A nondescript Honda was parked near the bar. Edgy, Marissa got in the back seat, glancing up at Pierce. He shut her door and slid in front beside their guide.
The man from the Rhino drove for minutes in the direction from which the soldiers had come. Just before the road ended, he swerved right, toward a grove of trees, so sharply that Marissa cried out before the
car slipped through the foliage onto a concealed path. They went deeper into the palms and mangroves, perhaps two hundred yards. Then the headlights captured a dilapidated shack beneath a corrugated roof. Stopping the car, the man abruptly told Pierce, “Go inside.”
Bara trusted this man, Pierce thought, and it was too late to wonder whether he should trust Bara. Nodding toward Marissa, Pierce said, “She comes with me.”
Together, they left the car and walked toward the shed, Pierce holding the duffel bag. The door was ajar, emitting a soft glow. Pierce entered before Marissa.
In a chair to one side sat a man holding a gas lantern in one hand and a gun in the other. The man raised his gun, aiming at Pierce’s head, and Pierce suddenly knew he would die in Luandia. He almost said, “Don’t shoot,” then realized how pointless this would be.

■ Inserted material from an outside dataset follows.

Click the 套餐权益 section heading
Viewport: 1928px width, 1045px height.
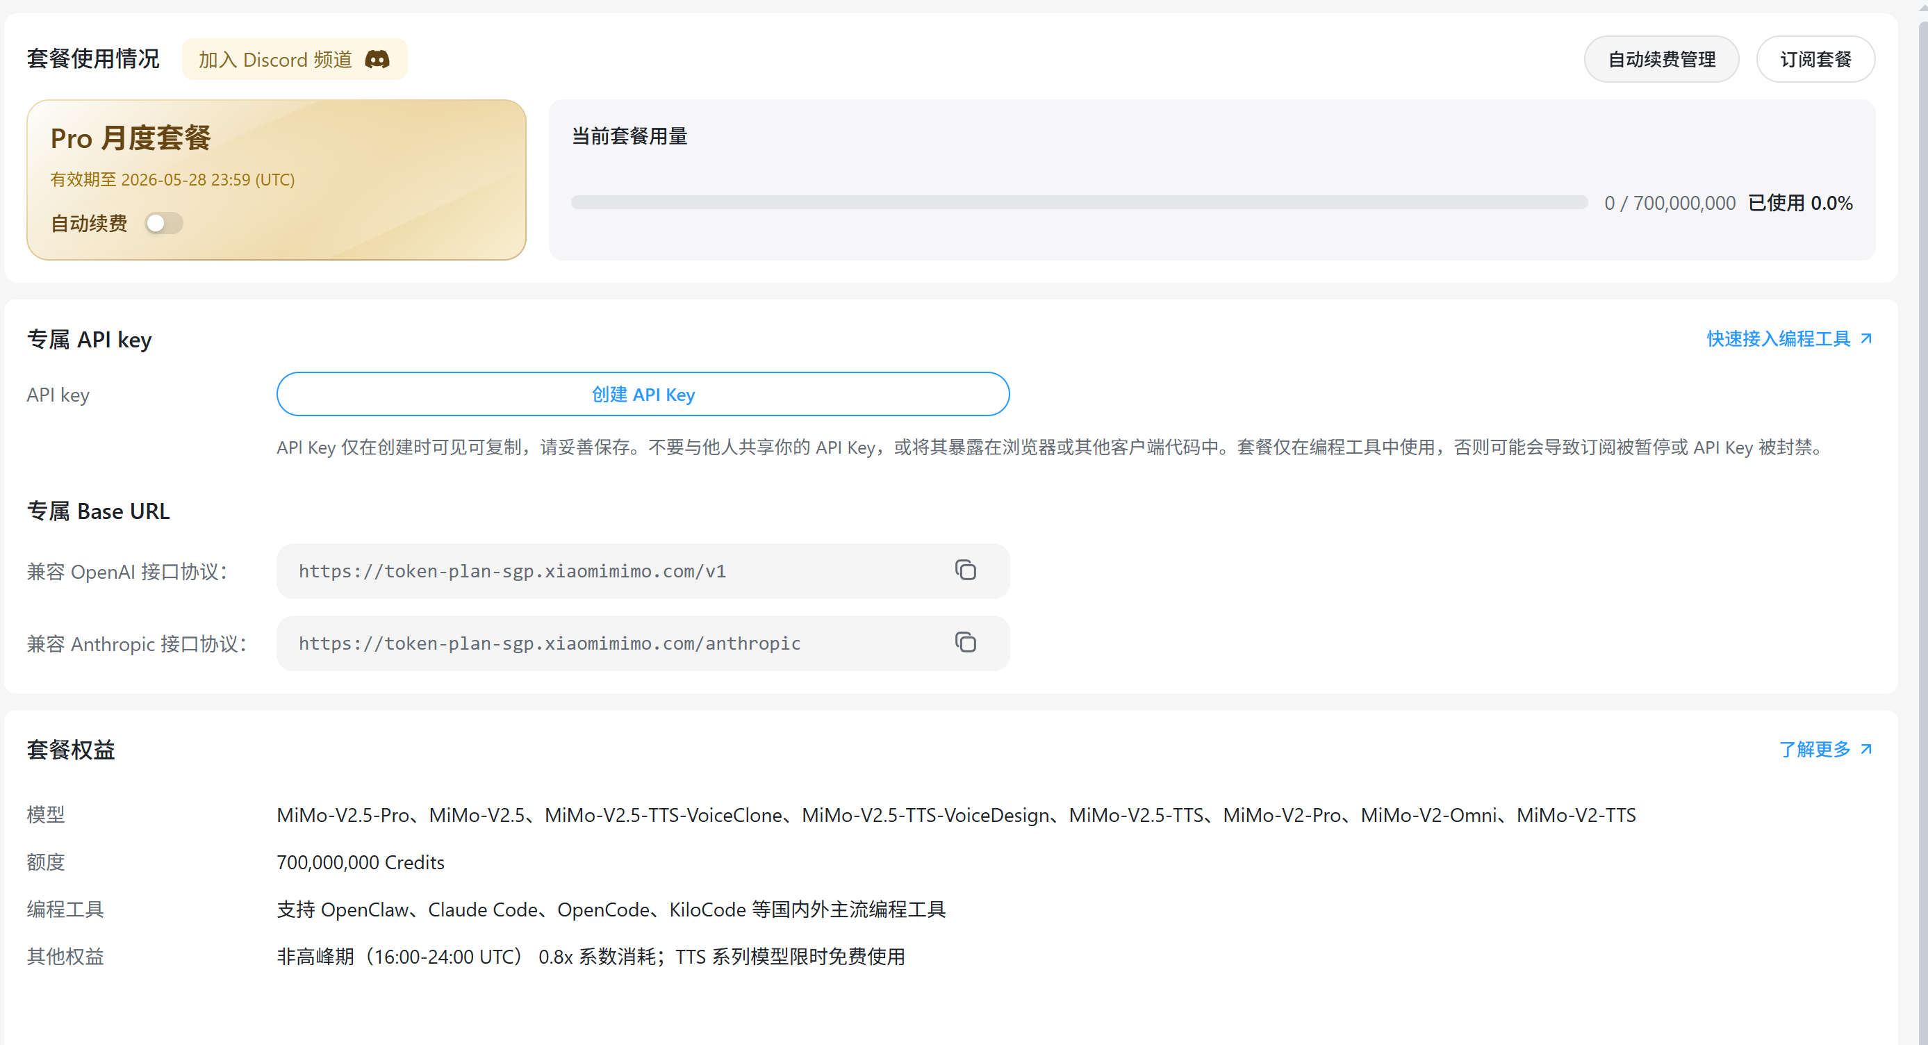coord(71,749)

“I know you,” Marissa told the man.
Eyes still on Pierce, he lowered his gun. “Yes, madam.”
“Do you have something for us?”
Slowly, the man placed the weapon in his lap, putting the lamp on the floor beside him. In its light, Pierce saw that he, too, was young, with liquid brown eyes in a sensitive face. “My name is Sunday Opuba,” he told Marissa. “My loyalty is to FREE. I joined the Asari movement to learn whatever I could. So I made it my business to cultivate friendships, smoking weed and hanging out in bars. Two guys I spent time with were Moses Tulu and Lucky Joba—”
“From Ela,” Marissa said.
“Yes. Three weeks ago we were in the bar there. Your husband had been arrested; there were many rumors about Goro. We drank much gin. But Joba kept watching me, more keenly than before. Finally, he said, ‘We all know Okari’s finished.’
“’Yes?’ I asked.
“’Yes,’ Joba said, like it was settled. ‘But there may be a way for us to profit from it.’ When I asked him how, he said, ‘You should meet the one-eyed colonel.’”
Pierce glanced at Marissa. Calmly, she said, “Go on.”